Right to Request Restriction: You have the right to request that the Fund restrict uses or disclosures of your PHI to carry out treatment, payment or health care operations and disclosures to certain individuals (generally, relatives or other representatives) of PHI directly relevant to such person's involvement in your health care or payment related to your health care, or in connection with notifying such individuals of your location, general condition, or death. All such requests must be submitted in writing to the SSDC-League Health Fund, 1501 Broadway, Suite 1701, New York, NY 10036. We will consider all requests but are not required to agree to any such requested restrictions on the use and disclosure of your PHI.

Right to Receive Confidential Communication: You have the right to request that we communicate with you regarding PHI in a specific manner or at a specific location. Any such requests must be submitted in writing to the SSDC-League Health Fund, 1501 Broadway, Suite 1701, New York, NY 10036. We will consider all reasonable requests, but are not required to accommodate your requests unless you advise us, in writing, that communication with you using the Fund's usual procedures could endanger you.

Right to Amend PHI: If you believe that any PHI maintained by the Fund is incomplete or otherwise inaccurate, you may request that it be amended. Any request for amendment must be submitted in writing to the SSDC-League Health Fund, 1501 Broadway, Suite 1701, New York, NY 10036. This request must contain a reason to support your request for the proposed amendment. Generally, we will comply with your request unless the PHI was not created by the Fund, the PHI is not part of the records maintained by the Fund, the PHI is not subject to your right to inspect and copy, or the Fund determines that the PHI is accurate and complete.

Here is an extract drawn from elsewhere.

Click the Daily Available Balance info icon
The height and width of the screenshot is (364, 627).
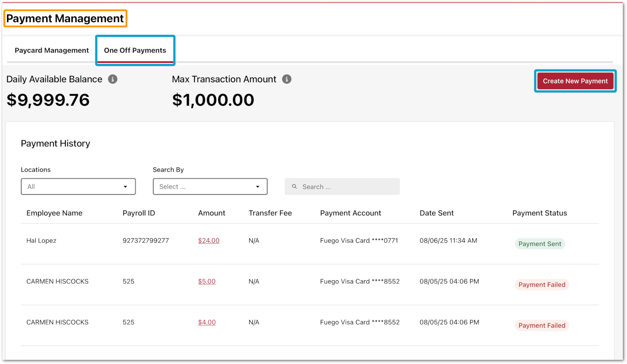(113, 79)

Right to Accounting of Disclosures: You may obtain an accounting of certain disclosures of your PHI by the Fund for certain periods of time prior to the date of your request. We are only required to provide an accounting of such disclosures for periods subsequent to April 14, 2004, and in no case are we required to provide an accounting for a period that extends beyond the six (6) year period prior to the date on which the accounting is requested. Any request for an accounting must be submitted in writing to the SSDC-League Health Fund, 1501 Broadway, Suite 1701, New York, NY 10036.


Right to Receive a Paper Copy of this Notice: Upon request, you may obtain a paper copy of this Notice. This request must be made in writing to the SSDC-League Health Fund, 1501 Broadway, Suite 1701, New York, NY 10036.

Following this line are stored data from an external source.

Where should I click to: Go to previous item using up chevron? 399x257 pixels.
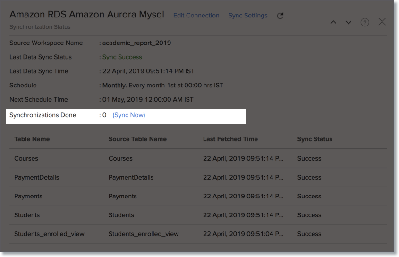pos(333,22)
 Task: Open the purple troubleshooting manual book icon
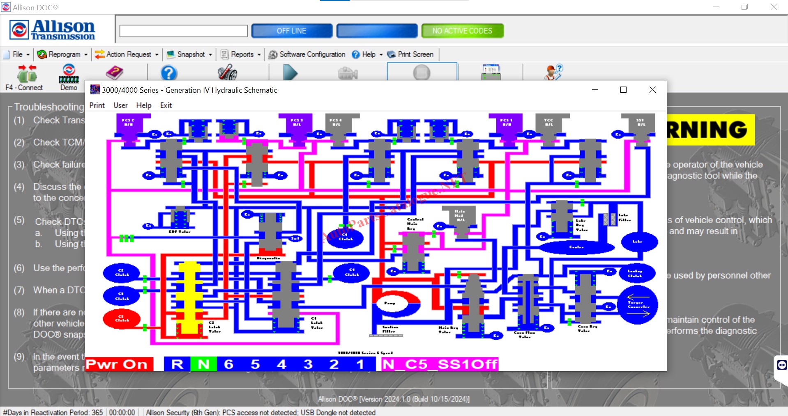(x=114, y=73)
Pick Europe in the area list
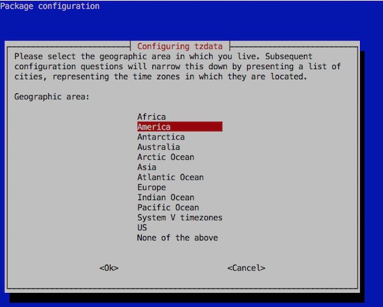383x307 pixels. tap(151, 187)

Further Information/Complaints

If you desire further information regarding your privacy rights, are concerned that the Fund has violated your privacy rights or are in any other way concerned regarding the Fund’s use and disclosure of your PHI, you may contact our Privacy Officer in writing at the SSDC-League Health Fund, 1501 Broadway, Suite 1701, New York, NY 10036 or by calling 800-317-9373 or 212-869-8129 and asking for the Privacy Officer. More specifically, if you believe that your privacy rights have been violated, you may file a complaint with the Fund by writing to the attention of the Privacy Officer at that address. You may also file a written complaint with the Office of Civil Rights, United States Department of Health and Human Services at 26 Federal Plaza, Suite 3313, New York, New York 10278; (212) 264-3313; (212) 264-2355 (TDD); (212) 264-3039 (FAX)). You will not be retaliated against in any way for filing a complaint.

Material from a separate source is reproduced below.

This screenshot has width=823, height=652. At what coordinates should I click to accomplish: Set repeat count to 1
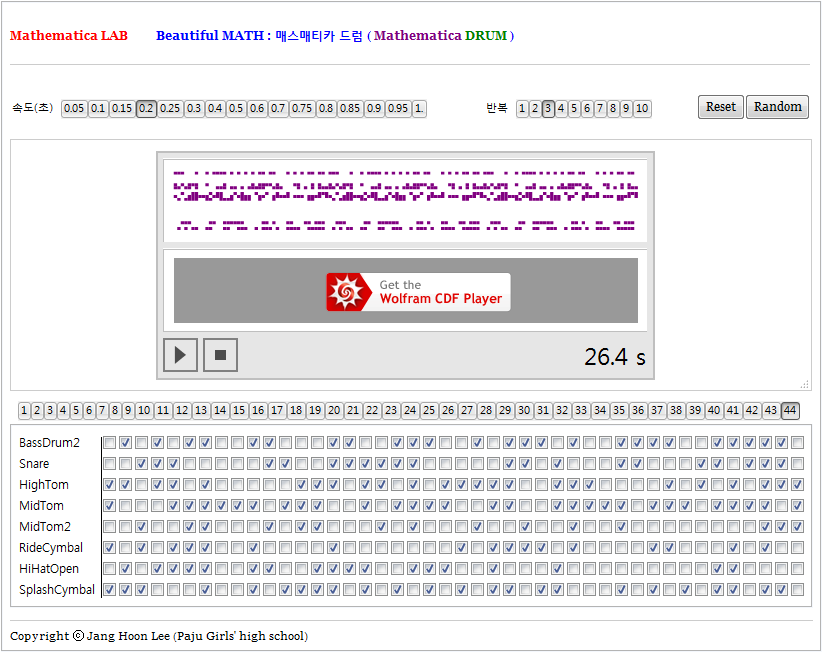[522, 109]
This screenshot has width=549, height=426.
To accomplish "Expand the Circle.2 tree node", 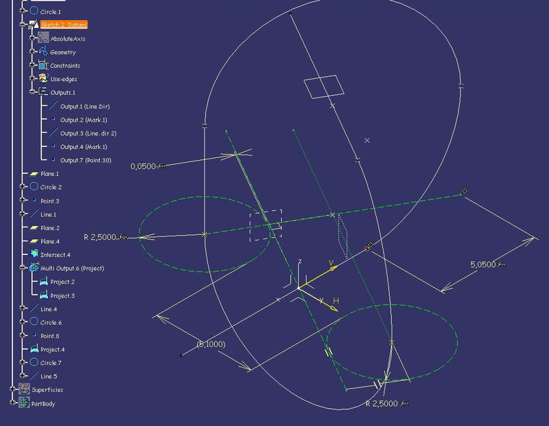I will tap(23, 187).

Effective Date and Duration of Notice

Effective Date: April 14, 2004

Right to Change Terms of Notice: The SSDC-League Health Fund reserves the right to change the terms of this Notice at any time. In the event that we elect to make any subsequent changes to this Notice, the revised Notice will be effective for all PHI that the Fund maintains upon the issuance of the new Notice (including PHI created or received prior to issuing the revised Notice). Within 60 days of any changes, we will distribute or post a new Notice in the same or similar manner as this Notice was distributed or posted.